Pour les amis, il y a des chances pour que vous rencontriez des personnes très différentes de celles laissées au pays. Et c'est tant mieux.
Par effet de contraste, tous les efforts déployés par un expatrié dans sa nouvelle vie lui fait voir la mère Patrie comme le pays des Bisounours. On a davantage de mal à critiquer la France ensuite, pour peu que l'on ait eu à tester la médecine, les hôpitaux ou le chômage à l'étranger... On réalise, enfin, que l'on a été très très choyé par notre système. Du coup, les éternelles plaintes, grèves et manifs franco-françaises nous semblent parfois déplacées en comparaison de ce que l'on a expérimenté ailleurs.

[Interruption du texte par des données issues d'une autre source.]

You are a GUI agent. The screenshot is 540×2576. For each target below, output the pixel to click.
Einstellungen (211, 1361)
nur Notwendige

Les moments vécus dans un nouveau contexte, les rencontres, les voyages effectués depuis notre nouvelle base, les galères et les moments de solitude, tout cela forge et fait grandir. Attention non plus à ne pas prendre le melon et se souvenir que si nous sommes loin, c'est que la santé le permet, c'est qu'éventuellement les autres frères et soeurs sont là pour les parents et nous déculpabilisent un peu, c'est que les planètes se sont alignées (avec notre aide, certes) au moment indiqué pour pouvoir partir.
L'expatriation est un beau paquet cadeau, un Maxi-Kinder avec une surprise à l'intérieur, mais nul ne sait ce qu'il contient. Il faut l'ouvrir pour savoir. Goût du risque, optimisme à toute épreuve et ouverture d'esprit indispensables. Sensations fortes garanties.